Her expression darkened. ‘Fine. Yes. Women were treated like cunts back down there. Like second-class citizens and sex objects. They were underpaid, under-appreciated. Trust me, I know all about being told you aren’t suitable for a job. Fifty per cent of the world’s female population was getting raped, the fanatics had the rest bound up in black. We were all arguing over how women should look and dress, not over basic rights. And in this country, women have treated each other just as poorly. Fighting like cats and dogs. Competing for men. Eating our own young. No solidarity. No respect. No grace, if you want to call it that.’

She let go of her bootlace and spread her arms wide. ‘And here, we’ll we’ve more or less cracked it, haven’t we? Everyone’s employed. No one’s made to kneel in a separate church. No one’s getting held down at bayonet point. We’re breeding. We’re free. Why would anyone want to risk this, Sister?’ I gave a small brief nod, but I don’t think Jackie noticed. ‘And the government down there now? Well, it would be madness to interfere with it and draw attention to what we’ve got here, wouldn’t it? Sheer madness. Too much of a risk. What possible kind of campaign could we run? Surely it’s better to just bolt the door. Hole the fuck up. And pray to be left alone.’

There was a smile on her face. It was not derisive but it seemed somehow mannered, and patronising, as if she were acknowledging a moderate and rudimentary opinion presented by a child, like the reciting of a basic commandment:
Thou
shall not kill
. Her sympathy was so great it almost looked like disappointment.

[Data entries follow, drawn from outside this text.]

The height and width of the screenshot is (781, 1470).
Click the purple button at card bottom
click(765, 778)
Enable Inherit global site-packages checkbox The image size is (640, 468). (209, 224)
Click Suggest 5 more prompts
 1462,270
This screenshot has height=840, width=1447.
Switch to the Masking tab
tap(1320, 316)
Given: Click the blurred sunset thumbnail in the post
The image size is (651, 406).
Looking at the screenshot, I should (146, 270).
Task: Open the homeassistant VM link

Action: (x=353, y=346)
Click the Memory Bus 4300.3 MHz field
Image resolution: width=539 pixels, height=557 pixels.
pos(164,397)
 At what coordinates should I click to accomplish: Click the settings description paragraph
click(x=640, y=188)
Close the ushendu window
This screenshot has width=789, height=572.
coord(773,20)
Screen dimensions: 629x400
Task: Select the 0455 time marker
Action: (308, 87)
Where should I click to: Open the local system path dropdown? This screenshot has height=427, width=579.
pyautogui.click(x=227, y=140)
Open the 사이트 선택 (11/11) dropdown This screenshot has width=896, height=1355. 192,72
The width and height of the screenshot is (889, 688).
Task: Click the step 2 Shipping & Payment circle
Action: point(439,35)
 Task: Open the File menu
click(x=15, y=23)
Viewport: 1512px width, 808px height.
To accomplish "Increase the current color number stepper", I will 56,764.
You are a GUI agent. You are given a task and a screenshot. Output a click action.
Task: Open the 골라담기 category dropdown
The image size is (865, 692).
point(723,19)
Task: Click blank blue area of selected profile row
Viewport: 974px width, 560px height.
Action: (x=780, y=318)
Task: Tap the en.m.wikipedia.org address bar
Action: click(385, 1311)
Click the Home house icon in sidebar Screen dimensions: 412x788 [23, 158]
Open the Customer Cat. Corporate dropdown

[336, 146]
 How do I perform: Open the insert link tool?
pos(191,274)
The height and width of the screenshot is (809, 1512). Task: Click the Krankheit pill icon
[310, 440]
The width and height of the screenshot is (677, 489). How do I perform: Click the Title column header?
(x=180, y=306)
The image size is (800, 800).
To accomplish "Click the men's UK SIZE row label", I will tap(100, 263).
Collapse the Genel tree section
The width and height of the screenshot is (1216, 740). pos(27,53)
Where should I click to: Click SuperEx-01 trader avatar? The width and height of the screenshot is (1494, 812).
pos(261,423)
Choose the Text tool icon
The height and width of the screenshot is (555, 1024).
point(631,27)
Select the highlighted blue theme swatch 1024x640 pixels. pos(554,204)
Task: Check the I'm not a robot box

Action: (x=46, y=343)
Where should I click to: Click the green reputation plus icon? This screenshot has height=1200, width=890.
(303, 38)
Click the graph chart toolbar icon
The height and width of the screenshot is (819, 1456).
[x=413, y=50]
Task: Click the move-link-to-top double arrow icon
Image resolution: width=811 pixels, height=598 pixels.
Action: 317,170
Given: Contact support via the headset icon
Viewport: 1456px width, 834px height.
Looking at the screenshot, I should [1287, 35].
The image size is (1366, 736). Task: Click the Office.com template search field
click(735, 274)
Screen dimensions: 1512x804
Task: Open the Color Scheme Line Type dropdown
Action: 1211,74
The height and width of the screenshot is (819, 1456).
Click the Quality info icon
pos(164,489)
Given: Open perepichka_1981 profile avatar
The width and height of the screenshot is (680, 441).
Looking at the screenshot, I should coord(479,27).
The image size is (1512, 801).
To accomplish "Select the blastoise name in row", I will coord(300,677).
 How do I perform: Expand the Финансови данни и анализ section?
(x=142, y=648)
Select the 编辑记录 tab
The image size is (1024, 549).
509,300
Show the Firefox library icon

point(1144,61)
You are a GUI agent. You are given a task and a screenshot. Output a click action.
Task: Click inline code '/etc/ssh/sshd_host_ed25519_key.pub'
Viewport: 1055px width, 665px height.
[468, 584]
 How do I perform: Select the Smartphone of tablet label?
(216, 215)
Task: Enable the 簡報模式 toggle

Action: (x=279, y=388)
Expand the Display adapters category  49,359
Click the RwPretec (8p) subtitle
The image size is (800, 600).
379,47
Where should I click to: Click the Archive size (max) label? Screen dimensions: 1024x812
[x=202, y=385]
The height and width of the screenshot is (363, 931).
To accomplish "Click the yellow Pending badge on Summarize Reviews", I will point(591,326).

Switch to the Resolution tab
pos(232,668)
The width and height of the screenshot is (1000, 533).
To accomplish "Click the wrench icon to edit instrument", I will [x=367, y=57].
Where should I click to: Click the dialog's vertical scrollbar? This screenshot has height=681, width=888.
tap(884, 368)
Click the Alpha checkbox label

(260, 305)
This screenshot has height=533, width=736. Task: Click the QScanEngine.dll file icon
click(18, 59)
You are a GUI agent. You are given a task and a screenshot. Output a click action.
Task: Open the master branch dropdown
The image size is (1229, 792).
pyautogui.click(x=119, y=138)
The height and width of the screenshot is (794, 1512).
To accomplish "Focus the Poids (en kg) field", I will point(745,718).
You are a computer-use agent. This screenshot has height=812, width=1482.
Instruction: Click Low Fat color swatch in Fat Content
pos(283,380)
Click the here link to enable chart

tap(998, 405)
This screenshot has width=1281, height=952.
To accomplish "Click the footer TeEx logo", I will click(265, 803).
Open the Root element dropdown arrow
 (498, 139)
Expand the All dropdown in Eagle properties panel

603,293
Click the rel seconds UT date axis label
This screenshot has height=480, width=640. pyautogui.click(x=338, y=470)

Suddenly, she leant forward on the chair. ‘What do you think, Sister? Do women have it in them to fight if they need to? Or is that the province of men? Are we innately pacifist? A softer sex? Do we have to submit to survive?’ I was still standing in the middle of the room. I felt the air around me, wide and open at my sides, and wished I had something solid to touch. ‘Yes, of course we have it in us,’ I said. ‘Ah. Attacking or defending though?’ I frowned and thought for a moment. I could not tell if she was seriously engaging with me, or just warming me up for what might occur in the kitchen. ‘Both,’ I said. ‘But it depends what scale it’s on. I think women are naturally just as violent. Especially when we’re young. But we’re taught it’s not in keeping with our gender, that it’s not feminine behaviour. Men are forgiven for it. Women aren’t. So it’s suppressed. We end up on the defensive a lot of the time. But I think we’re capable of attacking when it’s something worth fighting for.’

Jackie nodded. ‘All good points, Sister.’ She sat back and recrossed her legs. ‘Then let me ask you this. When you went in to get that tag fixed up your tuss, why didn’t you fight then? Why did you let them do that to you?’ Her brow was lifted and heavily lined. She had summoned up incredulity and I did not know if it was for effect or if it was genuine. I felt as if I had been punched in the gut, and I gaped at her, appalled by her ruthlessness. I had become used to her bad language, her often taciturn moods, but the onslaught when Jackie Nixon launched a hard line of enquiry was impossible to withstand. I could feel my back teeth clenching and grinding over each other, a prickle in the ends of my fingers. I did not know if I was upset or angry. ‘What choice did I have?’ I finally managed to say. ‘It’s the law. I was surrounded by the system, and …’ I stumbled over my words, ‘… and they have these places where those who refuse are sent. I’ve heard about them.’

She nodded again. ‘Yes, I know they do. They’re in the old county prisons. It’s a scandal.’ There was an undertone of sarcasm in her voice. ‘So, tell me. Was it fear that stopped you? Fear of reprisal? Fear of what else they might do to you? Sister, how bad does a situation have to be before a woman will strike out, not in defence, but because something is, as you say, worth fighting for? Weren’t you?’ I searched her blue eyes for compassion, then I looked away. The bedroom window was lit by the red western light of the setting sun. The withers of the fell wore the same vivid stain on them. I could see women walking over the fields towards the main house. I had no worthwhile reply.